Nevus was an easy target. Earnest man-child, blindly caught in a perfectionist trap that he considered his own cultivating. Sweet, soulful warrior who lived with his Mom. I loved him dearly, his words strangled weaker talents, he resided as this ghostly prodigy singing the greatest love songs.
Nevus, nor Thomas, made much money. Thomas would jaw me in my friend’s absence. We were always broke, he would yarn, but unencumbered for years. Nevus and I would have conversations of this kind at three in the morning: “A person has to work at failure, same as success.”
“Thomas,” I would say, “you want fame, then artistry. Nevus and I covet your consistency, yes, but I look at Nevus and want to self-destruct like he does. My fear, though, is that it’d be no accident by me. And, after all that, Nevus thinks I’m some chieftain here to bring about a redemption. How absurd is all this!?”
The distraction. Fears of success. Those deep points all the analogies flow forward from, the metaphors, the myths. Archetypal musings, youth’s spring. What is the world telling me, writing in secret, lost, seeking out the city, desiring the country?
Sometimes the conversations would twist a struggled weave, like a delivery boy, a bicyclist, plotting a wobbled course east up the hill on 187th between Wads. and Broad., blanketed in slush and ice.
“Did you really write, “a deep brooding overcame him…?”” Asks Thomas.
“Yeah, I did.” I say.
Thomas replied, “you weren’t mocked in English Comp 101 over phrases like that?”
“I don’t know, not really. I don’t know. Probably -” I stammered.
“Purple, pure fucking purple,” says Thomas.
Of course, I should not have been baited, as drunk as I was:
“You are square. Set in all the mundane borders of the box and thick with obviousness.” Is all I could muster, which was saying something.
How did we get home?
I remember Thomas sat on the orange rust bench of the subway car, cheeks suddenly puffing out, then relaxed. He stared straight ahead and did it again, a noodle suddenly emerging from his mouth. Then it happened again, his cheeks puffed. Again.
He was swallowing his vomit, it was clear now. When the train stopped, Harlem at 125th street, he leapt up and holding his head out the doors, vomited a long stream of booze and Chinese food.
I was trying to keep from nodding off, keep from getting jumped. The arrival passed. The elevator arrived and we went from steam to winter. I walked the old sport to his door, he had fallen and cracked his nose the last time and I resolved to see him home. I kicked his cat back into the apartment when it tried to break out and trudged through the cold grey landscape back to my place, finishing the evening.
Before I knew it the door shut, I freed my limbs of winter wear and felt the heat blasting from the radiator.

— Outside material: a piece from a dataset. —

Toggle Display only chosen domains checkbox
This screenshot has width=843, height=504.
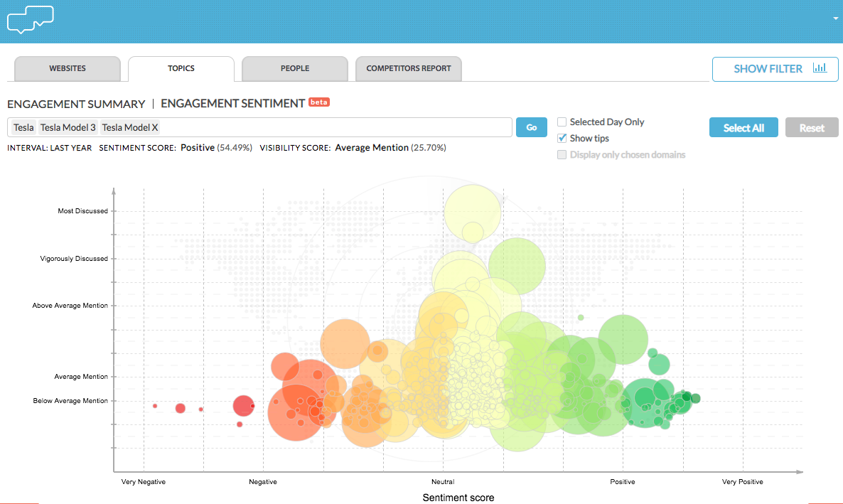562,155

Mid January and my windows were opened. The hours, deconstructed into minutes, those fragmented into seconds, the time lost without any output. I could not be productive all the time, and this void could, G-d forbid, remove me from the world as an empty vessel. There in the dim light of my studio, the raucous cacophony of Charles Ives beating the walls, I rubbed swollen eyes and heard all the musings drowned out by 3/4 time waltzing.
I sat before the keyboard, drunk-typing. The title fell onto the screen amid room spinning derision, “I Don’t Want Cats, I want a Girlfriend.”
I laughed, typing, “He is the Buddha, and because of you, doubting something you cannot limit, this is true,” only stopping to piss into an empty two liter so as not to pause the muse.
In the end did we remain grounded, focused on an agenda? Probably the others, but I was too sick from alcohol to care much.
Rockets need boost to overcome the gravitational pull of earth, generated by a release of force through the form of combustion: fuel, fire, exhaust, thrust, motion, etc.: circuit.
We’d have to repent and make money, to live. There can be no other way.